##### TEXTO DE ORIGEM #####
Como uma baiana e um jabuti fizeram história em ocupação de um dos prédios mais icônicos de SP - Revista Esquinas

Como uma baiana e um jabuti fizeram história em ocupação de um dos prédios mais icônicos de SP

Por Thaís Bueno, Lara Sanchez, Isadora Costa e Maria Edhuarda Castro : novembro 30, 2021

Fotos: Lara Sanchez / Maria Edhuarda Castro

“É a partir da compreensão dos direitos constitucionais sobre a moradia que se sustentam as ações diretas”

Thaís Bueno, Lara Sanchez, Isadora Costa e Maria Edhuarda Castro são alunas do curso de Jornalismo da Cásper. Reportagem republicada simultaneamente pelo site Brasil de Fato.

Quem nos leva até ela é Rubens. Paulista, o geógrafo nos guiou rumo à casa conquistada pela mãe. Resultado da luta de anos do Movimento de Moradia no Centro (MMC).

Estamos no icônico edifício Rizkallah Jorge, na avenida Prestes Maia, no centro de São Paulo. Inaugurado como prédio de luxo em 1947, foi abandonado na década de 1980 e posteriormente ocupado. Tombado e restaurado na virada do século, tornou-se moradia popular. O lar de Anita fica no 10° andar. É um dos 167 apartamentos de 24,4m² a 45m² com no máximo um dormitório que preenchem os 17 pavimentos do edifício.

Desde que foi abandonado, o Rizkallah Jorge foi ocupado irregularmente por movimentos de moradia e depois desocupado mais de uma vez. Em 2001, foi comprado por uma construtora.

Dois anos depois, com recursos do PAR (Programa de Arrendamento Residencial), da Caixa Econômica Federal, adaptou as salas para 167 apartamentos e o imóvel foi destinado à moradia popular. O programa foi precursor do “Minha Casa, Minha Vida”. Em 2003, as unidades habitacionais foram entregues aos moradores que faziam parte do programa, Anita entre eles.

Hoje, o prédio está vivo. A heterogeneidade do local é logo percebida: os grafites e as pichações, chamadas por Rubens de “manifestações da cidade”, enfeitam o exterior da ocupação de mármore. O elevador original era de madeira. Enquanto subimos, ele também se transforma num elemento da história. Aquilo que antes se apresentava como um perigo para o transporte, hoje, graças às intervenções estatais aprovadas por seus habitantes, agora é de metal.

Como os modernos elevadores devem ser. Os atuais moradores — em sua maioria, idosos nordestinos, vanguarda do movimento — agora podem se locomover sem grandes problemas.

moradia

Portaria do edifício Riskallah Jorge, inteira em mármore.
#####
▶ **INSTRUÇÃO A**: Identifique e copie todas as linhas da listagem que contêm a palavra "This". Diferencie maiúsculas de minúsculas.
##### DADOS EXIBIDOS #####
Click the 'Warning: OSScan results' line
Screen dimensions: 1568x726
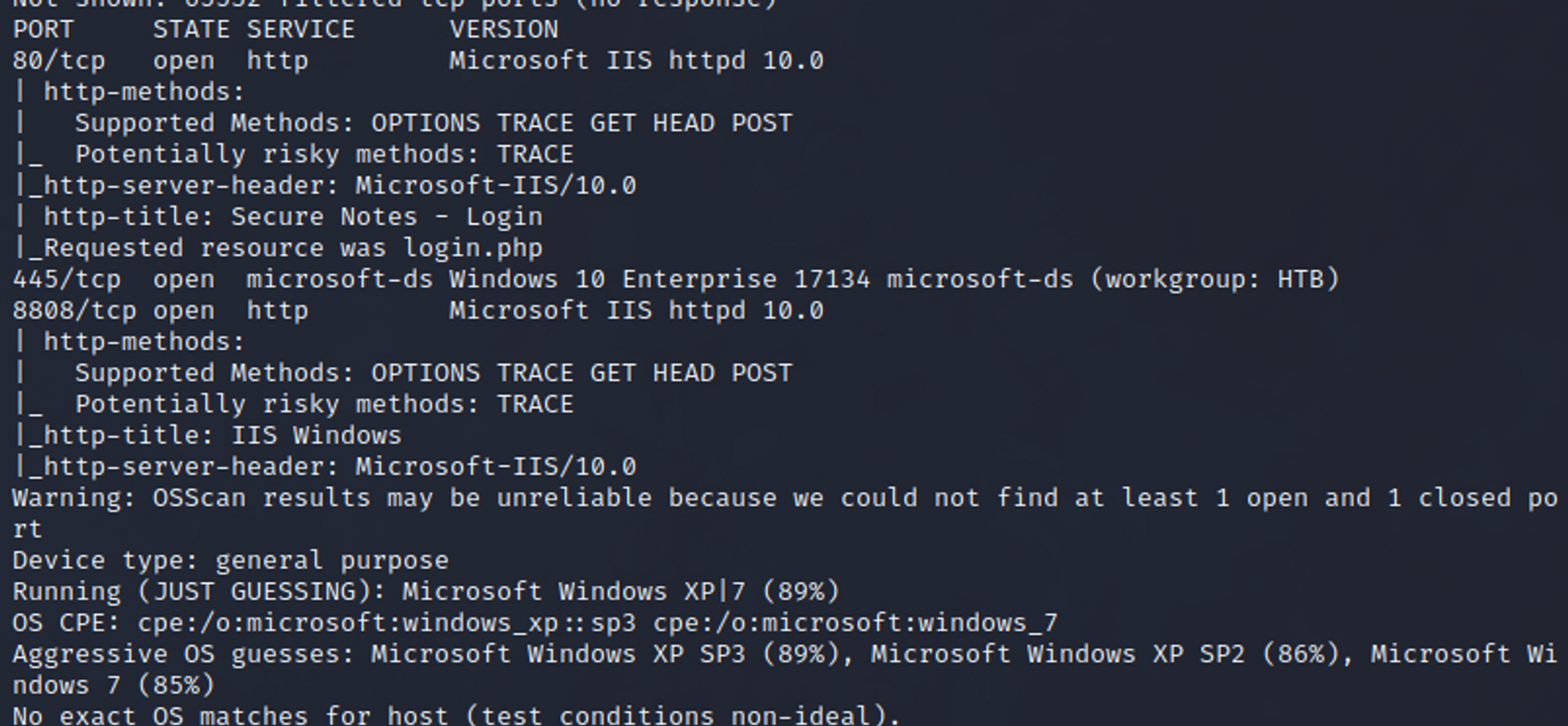784,514
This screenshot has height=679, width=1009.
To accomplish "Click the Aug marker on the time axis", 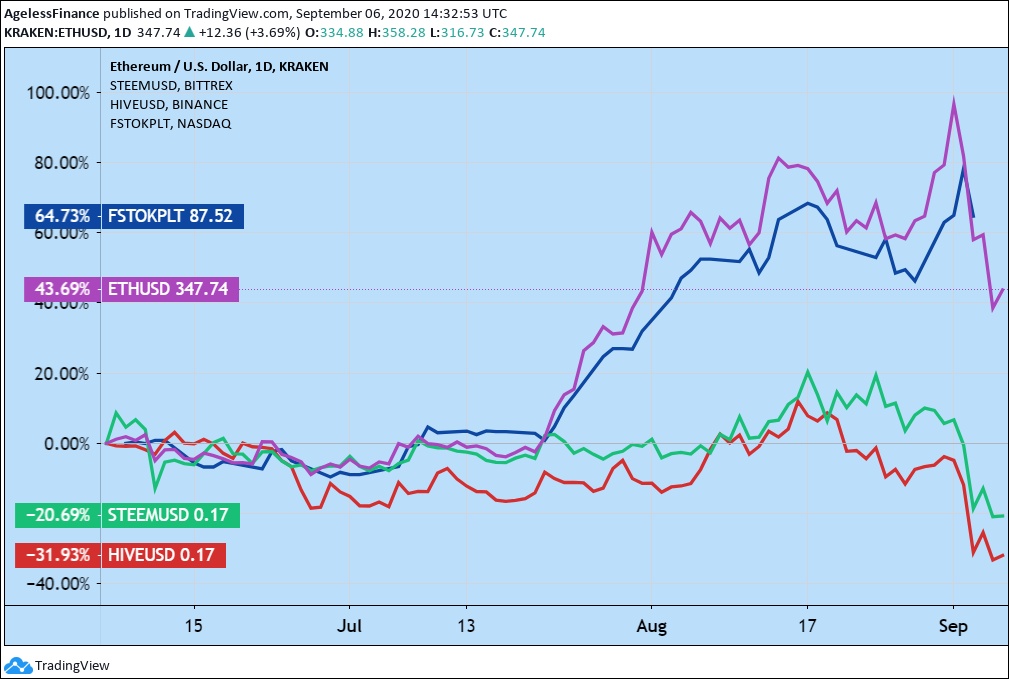I will tap(651, 626).
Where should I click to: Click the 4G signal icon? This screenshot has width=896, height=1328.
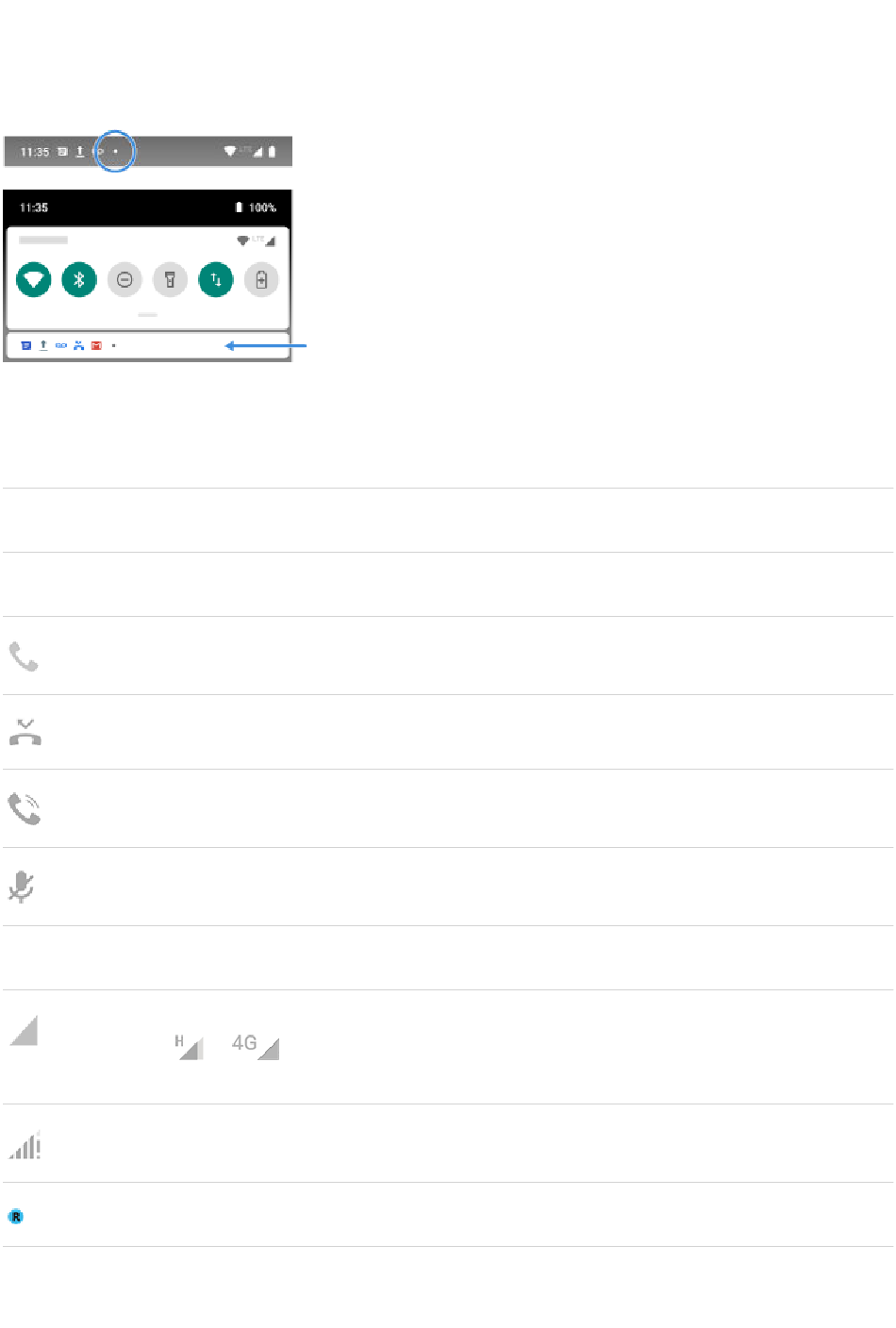click(256, 1046)
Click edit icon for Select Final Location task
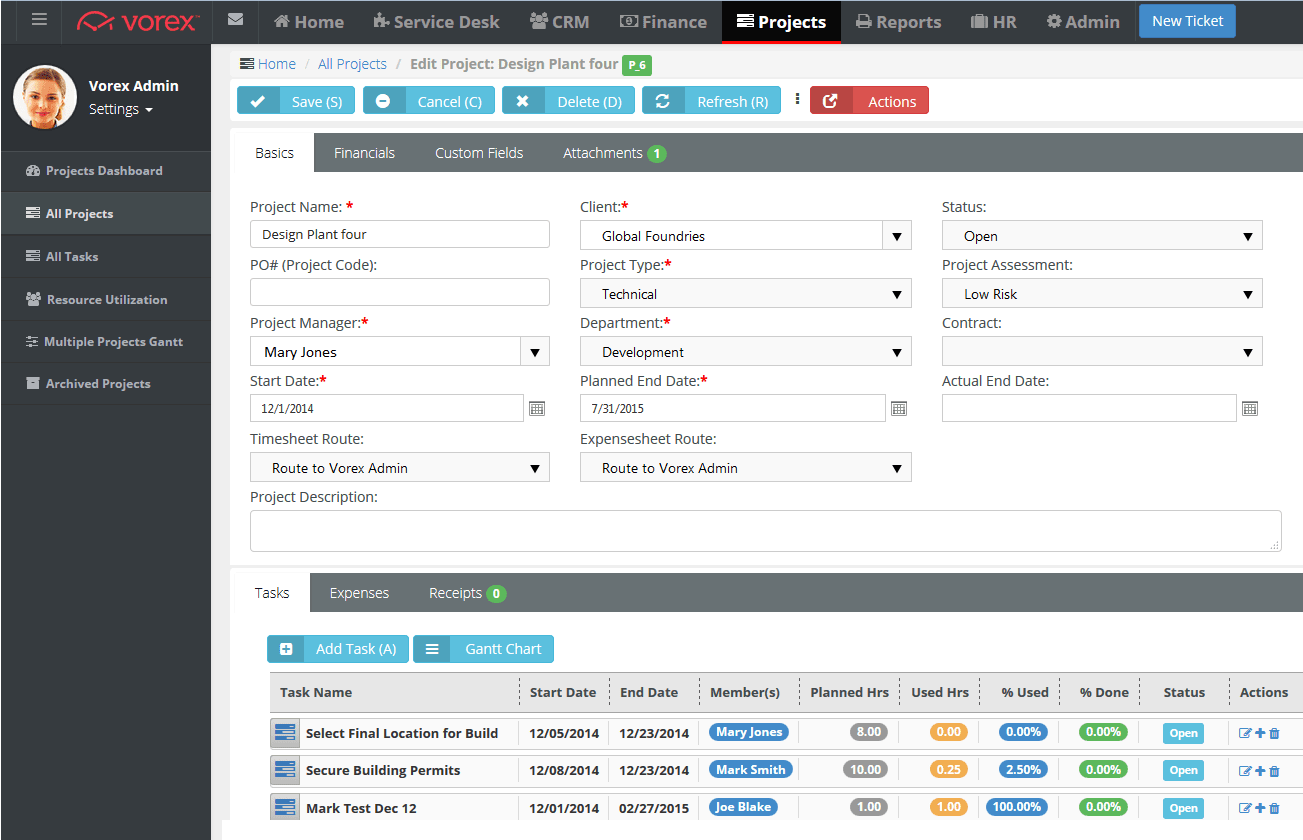Screen dimensions: 1303x840 pyautogui.click(x=1245, y=733)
#####
▶ **INSTRUÇÃO B**:
Responda com base na reportagem sobre o edifício Rizkallah Jorge:
(i) Em que ano o edifício foi inaugurado como prédio de luxo?
(ii) Em que andar fica o lar de Anita?
(iii) De que material era o elevador original?

▶ **RESPOSTA ESCRITA A**:
This screenshot has height=679, width=1009.
Where should I click to: Click the 4G signal icon? This screenshot has width=896, height=1328.

▶ **RESPOSTA ESCRITA B**:
(i) Em 1947.
(ii) No 10° andar.
(iii) De madeira.